1.2. Case Study: Overview of CRC 1280’s collaborative environment

CRC 1280 ‘Extinction Learning’, which is headed scientifically and organizationally by its elected spokesperson Prof. Dr. Dr. hc. Onur Güntürkün, aims to study the neural, behavioral, ontogenetic, and clinical mechanisms of extinction learning in various species. This is achieved through computational simulations as well as experimental test sessions with human or animal subjects, utilizing diverse measurement techniques such as microscopy, single-cell recording, magnetic resonance imaging, and questionnaires. As a result, multi-session and multi-modality data are measured and analyzed. Given the involvement of human subjects as well as clinical settings, data collection often entails sensitive information covered by the General Data Protection Regulation of the European Union (Regulation EU 2016/679).
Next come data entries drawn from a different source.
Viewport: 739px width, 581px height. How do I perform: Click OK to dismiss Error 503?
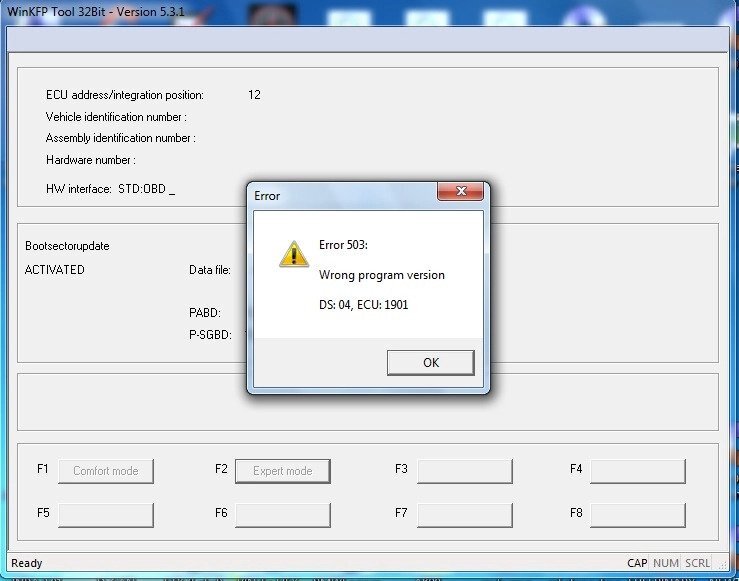pyautogui.click(x=430, y=362)
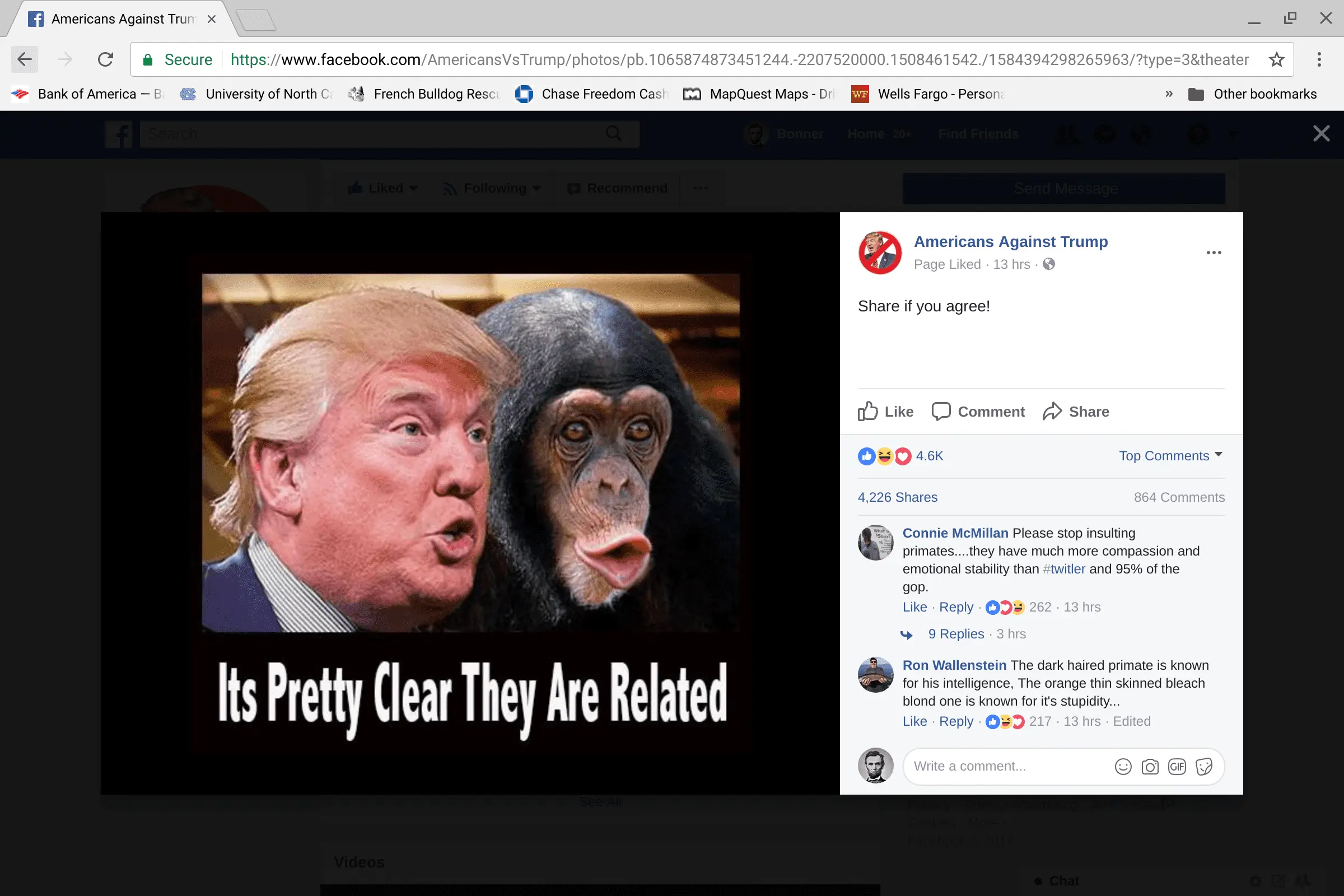Select Home in the Facebook navigation
Viewport: 1344px width, 896px height.
point(865,134)
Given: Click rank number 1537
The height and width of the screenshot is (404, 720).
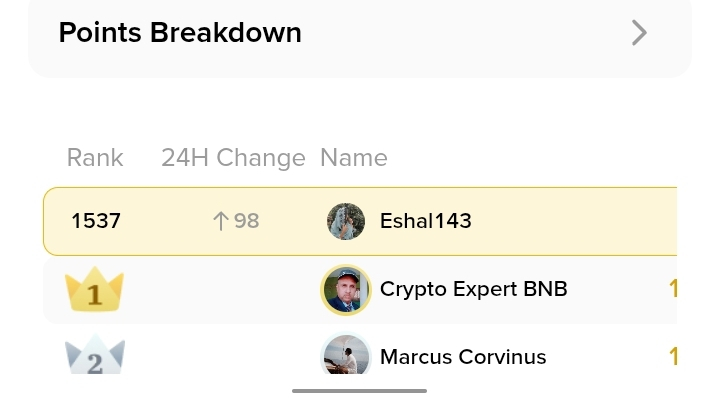Looking at the screenshot, I should point(96,221).
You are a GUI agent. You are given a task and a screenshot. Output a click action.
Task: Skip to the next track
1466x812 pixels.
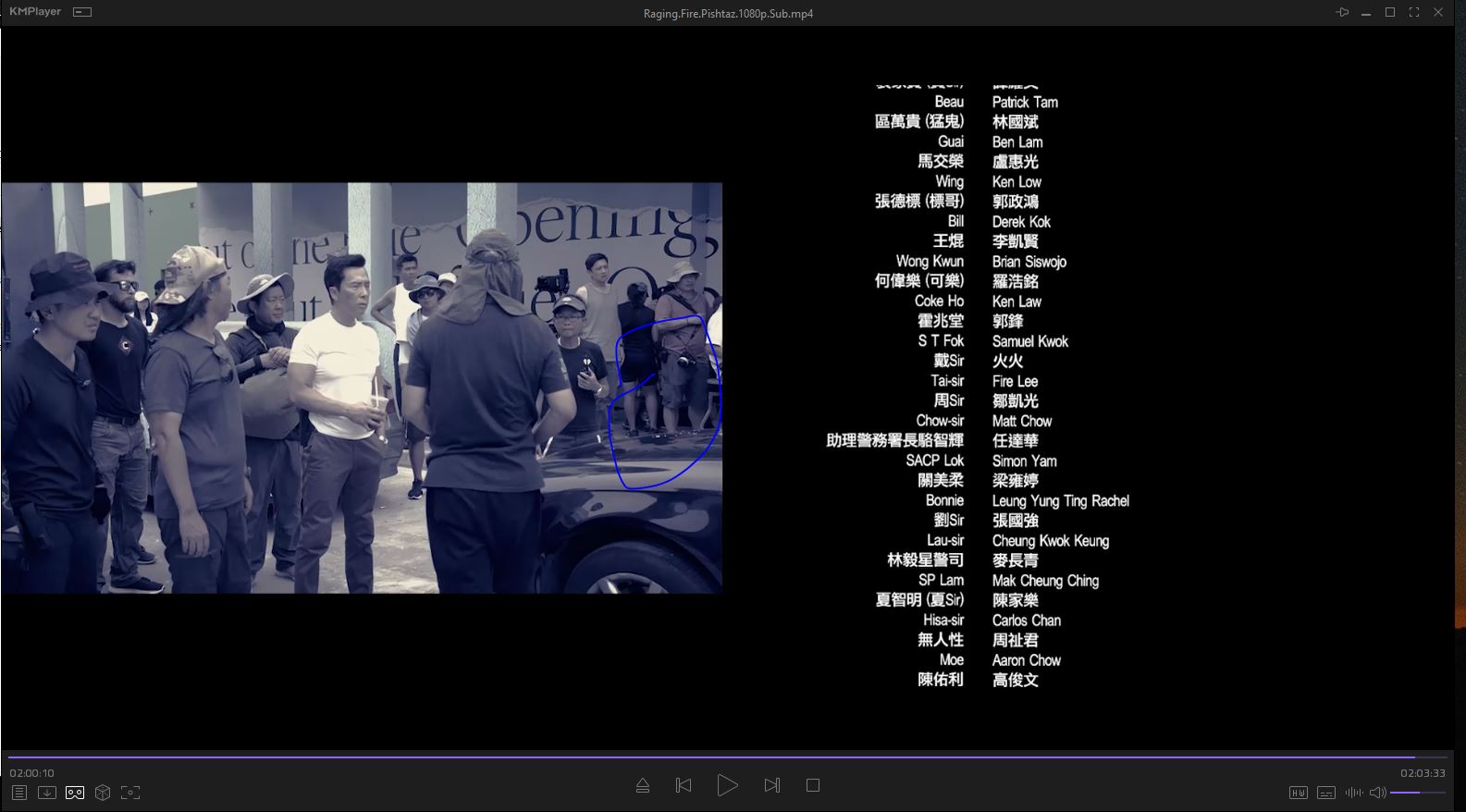pyautogui.click(x=772, y=785)
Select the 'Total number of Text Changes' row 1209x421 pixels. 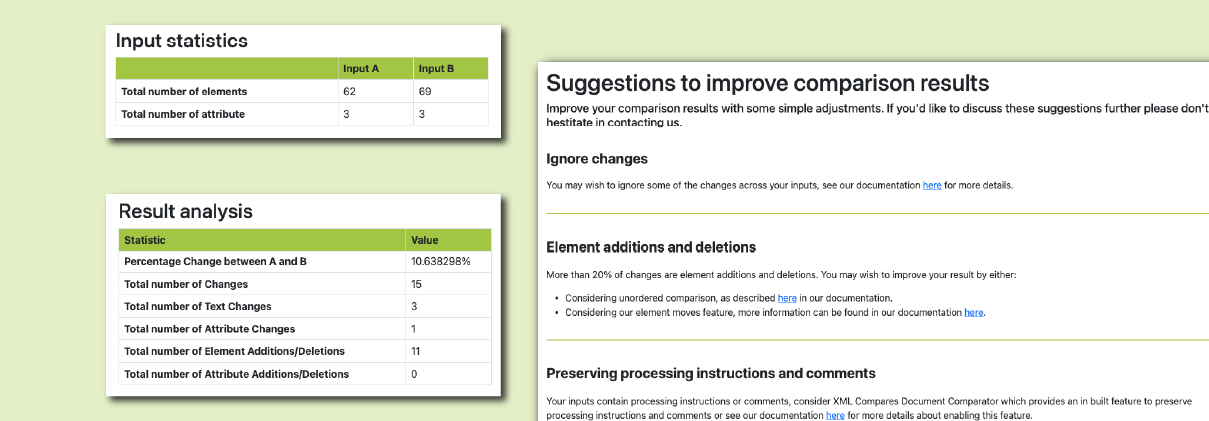(x=197, y=306)
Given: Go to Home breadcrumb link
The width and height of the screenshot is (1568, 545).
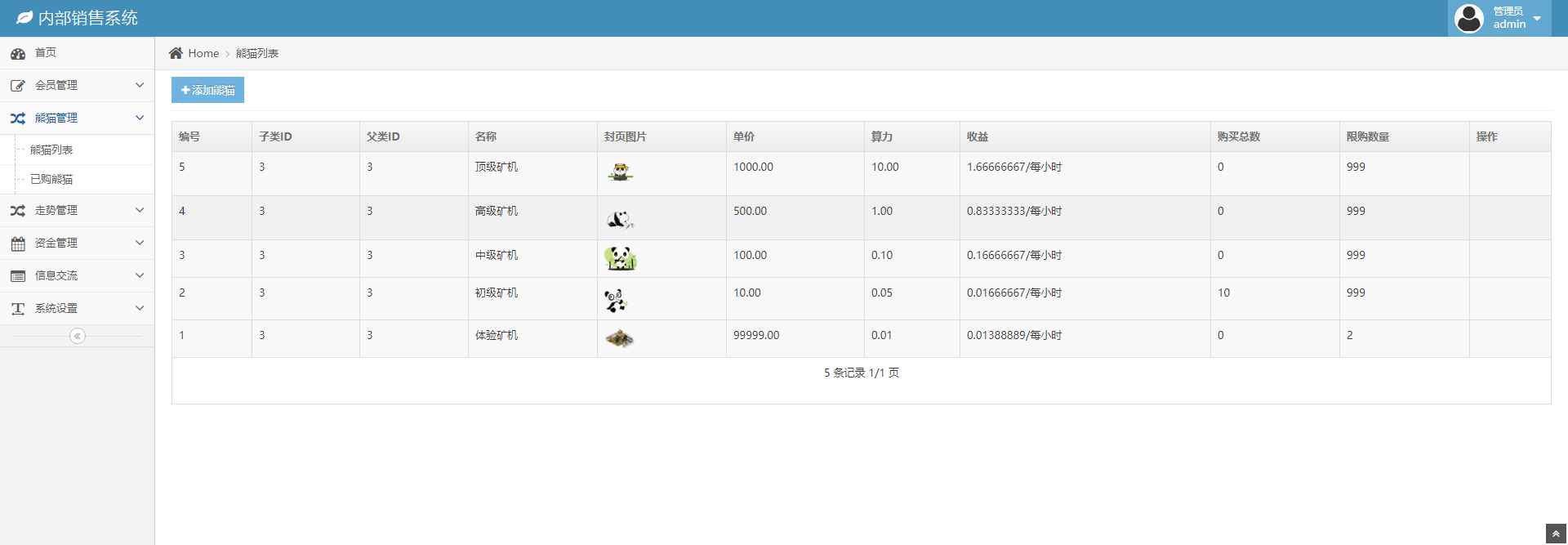Looking at the screenshot, I should click(203, 53).
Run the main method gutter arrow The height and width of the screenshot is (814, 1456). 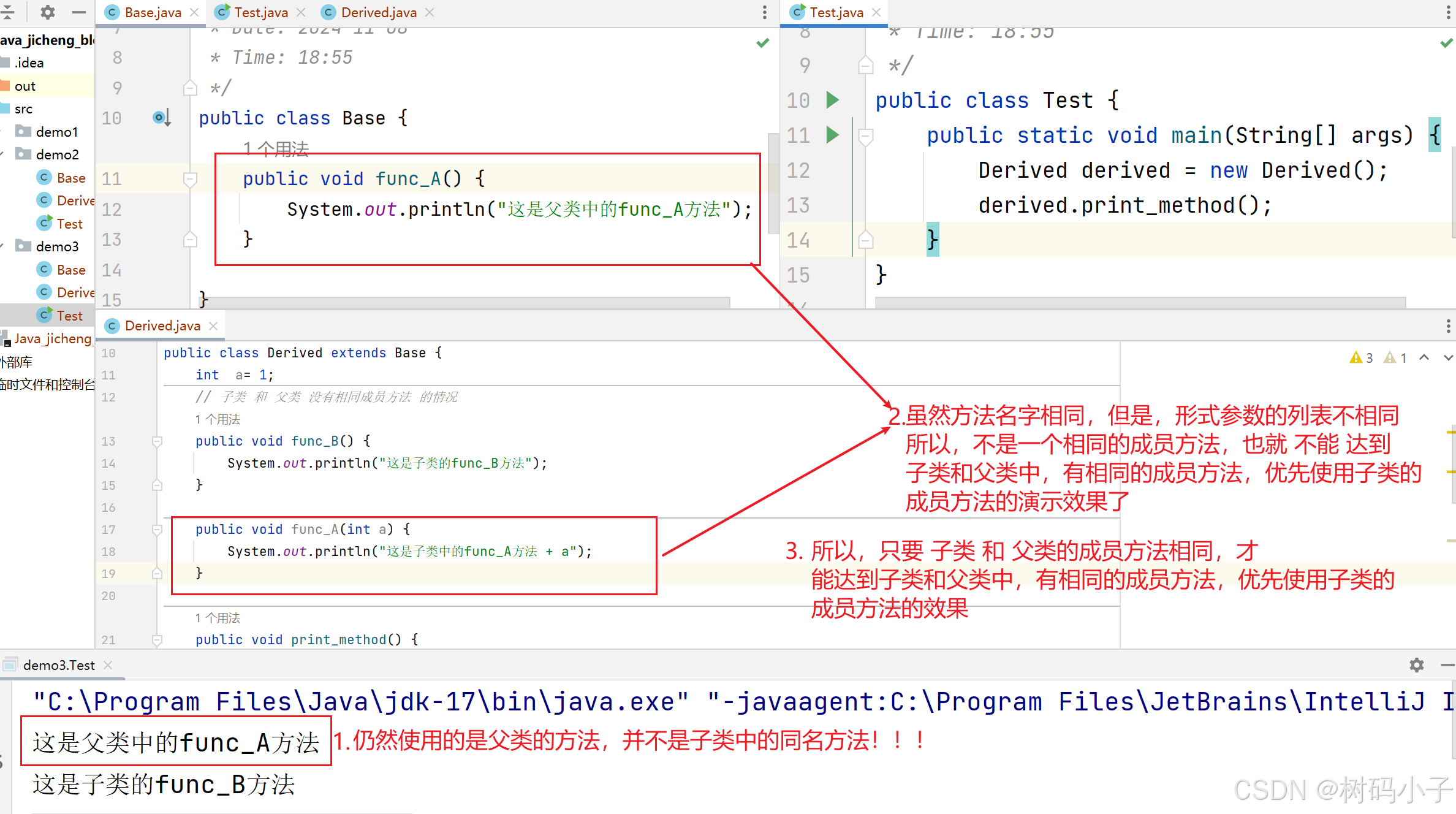click(832, 135)
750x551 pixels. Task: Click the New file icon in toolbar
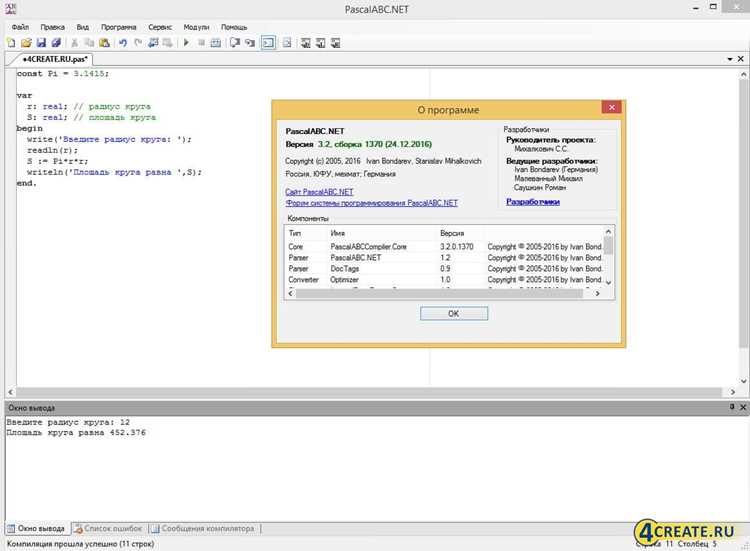click(11, 43)
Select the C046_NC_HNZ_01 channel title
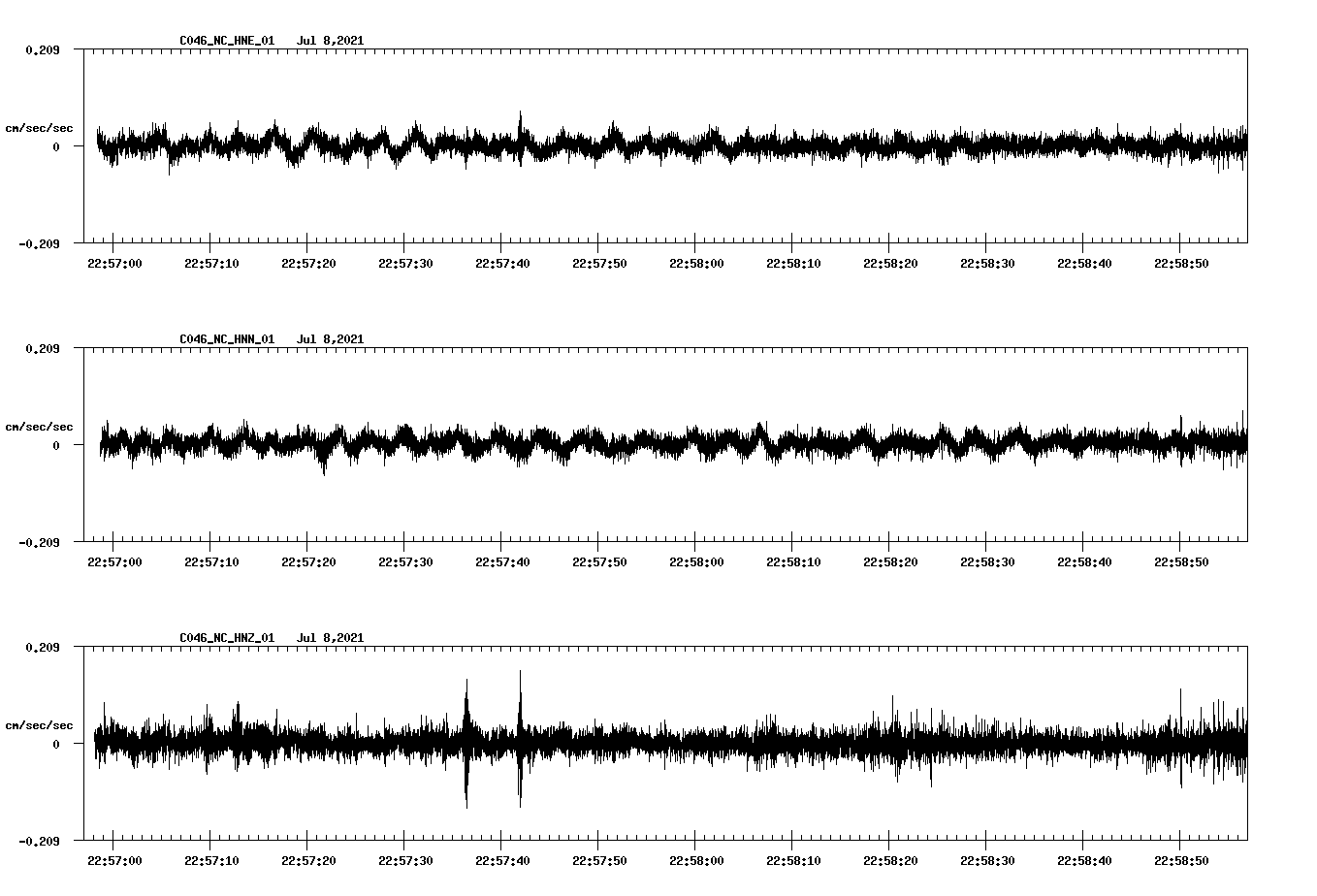Screen dimensions: 1317x896 tap(225, 638)
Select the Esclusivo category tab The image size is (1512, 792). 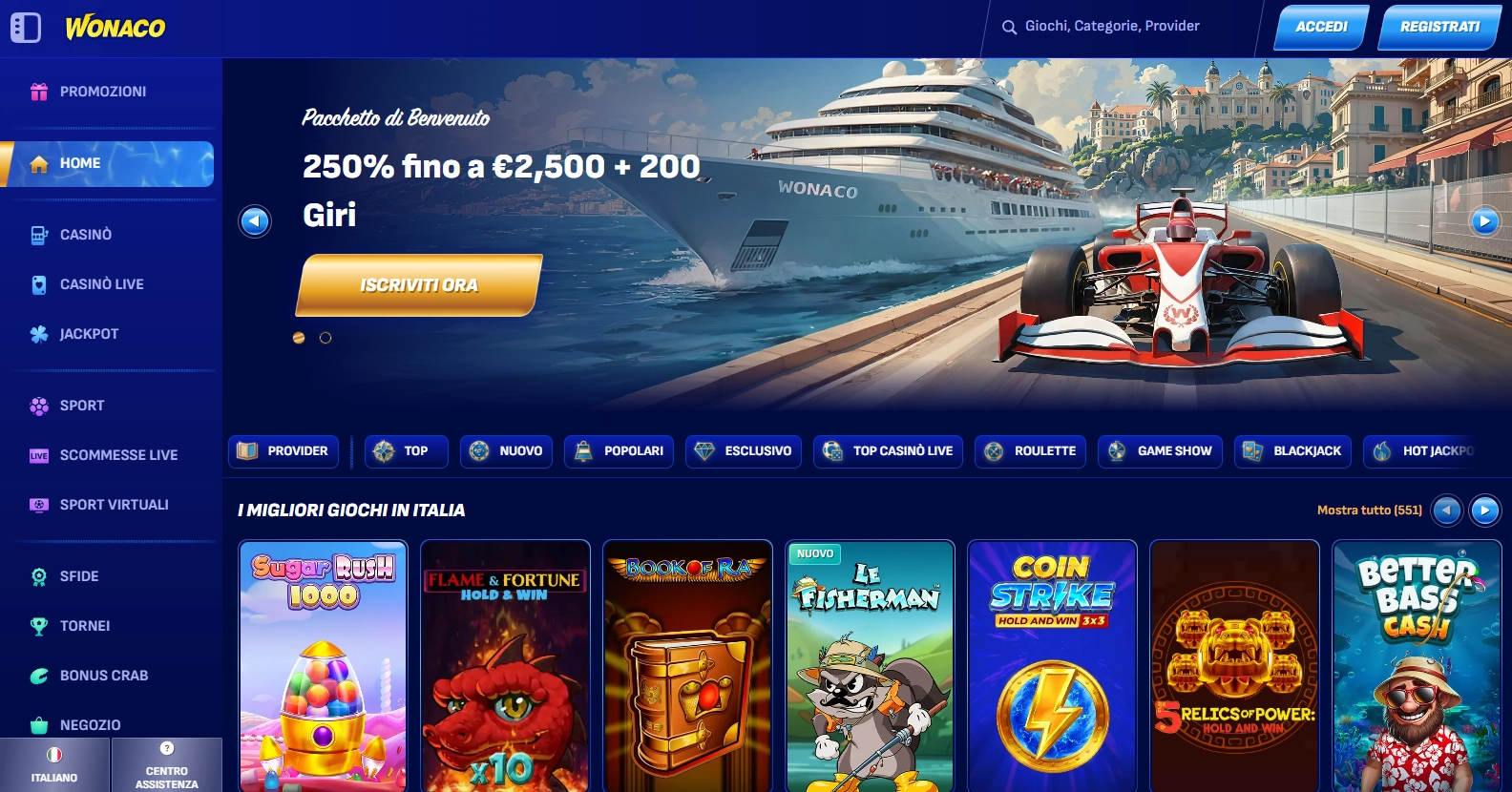point(744,451)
Over the span of two consecutive funding phases (2017–2021, 2021–2025), the CRC has expanded to encompass 81 researchers from 18 scientific groups distributed across four different institutions (Ruhr University Bochum, University of Duisburg-Essen, Leibniz Research Centre for Working Environment and Human Factors at TU Dortmund University, and Philipps University of Marburg). Two of these groups, known as focus groups, have been strategically established to capitalize on data from streamlined experimental designs. Their main objective is to integrate internally shared data from the other CRC research groups to run large-scale analyses yielding comprehensive insights. However, a timely and efficient reuse is only possible if data is shared at an early stage of research within the CRC. Therefore, a strategy for sharing data within the CRC appeared indispensable, including the development of a common metadata schema.

1.3. Metadata solutions for interdisciplinary data sharing

Metadata-based solutions to promote early data sharing and reuse in collaborative, interdisciplinary settings are rare. CRC 1280, which involves not only neuroscience but also related disciplines such as medicine, biology, and psychology, did not have the opportunity to fall back on an established metadata schema in 2016. At the same time as the development of the CRC’s metadata schema, progress was made on discipline-specific RDM standards and metadata schemas. As of May 2024, FAIRsharing.org (Sansone et al., 2019) lists 66 standards with the subject ‘neuroscience’. However, discipline-specific standards are not yet widespread and in daily use, as a 2021 survey within the German neuroscience community shows, which still finds a perceived lack of standards for data and metadata in neuroscience (Klingner et al., 2023). A prominent standard for neuroimaging is the Brain Imaging Data Structure (BIDS), which was introduced in 2016 (Gorgolewski et al., 2016). It implements a hierarchical file and folder structure and naming scheme with highly detailed technical and experimental metadata that is stored using an inheritance strategy. Although BIDS is used in CRC 1280 for neuroimaging, a simple, easy-to-implement solution was additionally needed for improved interdisciplinary communication.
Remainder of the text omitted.